Bird FlightSuits allow owners to take their pets to places they usually wouldn't. Courtesy Charlotte Buckley, MI
Imagine not worrying about green streaks down the back of your shirt? Lorraine Moore, co-president of Avian Fashions with husband Mark Moore, designed the patented FlightSuit with friend Cely Giron of California. “It was originally designed to catch droppings, but we got requests for the leash function that allows birds to be out of the cage and safely under the owner’s control, so we developed that option,” related Moore. “The combination of the two works well; people can now bring their birds to places where they wouldn’t ordinarily have taken them.”
Moore says the most important factor in the success of getting a bird to wear the FlightSuit is that the bird be accustomed to being handled. “We try to screen and educate the customer; the younger the bird, the better.

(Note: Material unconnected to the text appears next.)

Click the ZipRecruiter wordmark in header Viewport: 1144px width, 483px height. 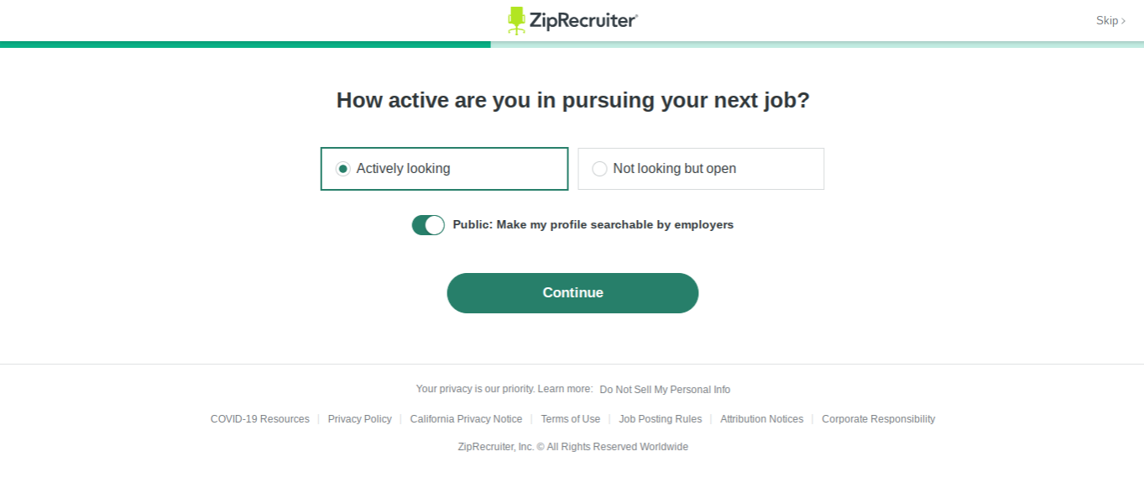point(583,20)

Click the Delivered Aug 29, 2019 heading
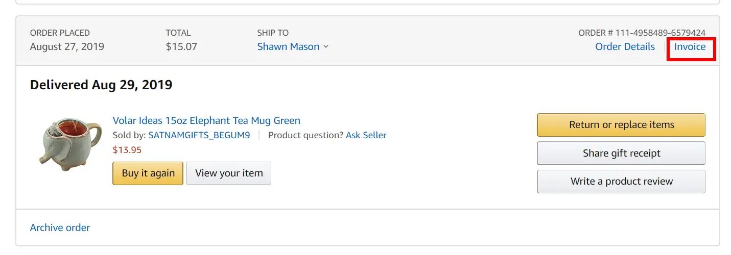point(101,85)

The wings and tail are not constricted by FlightSuits. Birds can flap their wings and preen. It’s very lightweight. Fabricated of Lycra, FlightSuits are washable and reusable with disposable liners. Winter FlightSuits, made of Alpine fleece, are a little warm; and recommended for feather pluckers,” according to Moore. She recommends using positive reinforcement when your bird is wearing a FlightSuit.
The amount that a larger bird eats can play a factor on when to change the liner. Courtesy Mark Hummel, TN
How long can a bird wear a flight suit? Moore’s recommendations are:
Small birds: four to six hours; Change liner and allow bird to preen for a while before putting the flight suit back on.
Larger birds: It depends on how much they’re eating about three to four hours maximum, then change liner and allow bird to preen.
The Moores are proud of their safety record. According to Mark, there’s been “Not a feather harmed or a successful escape reported." Avian Fashions celebrated the FlightSuit’s 10 year anniversary in January 2007.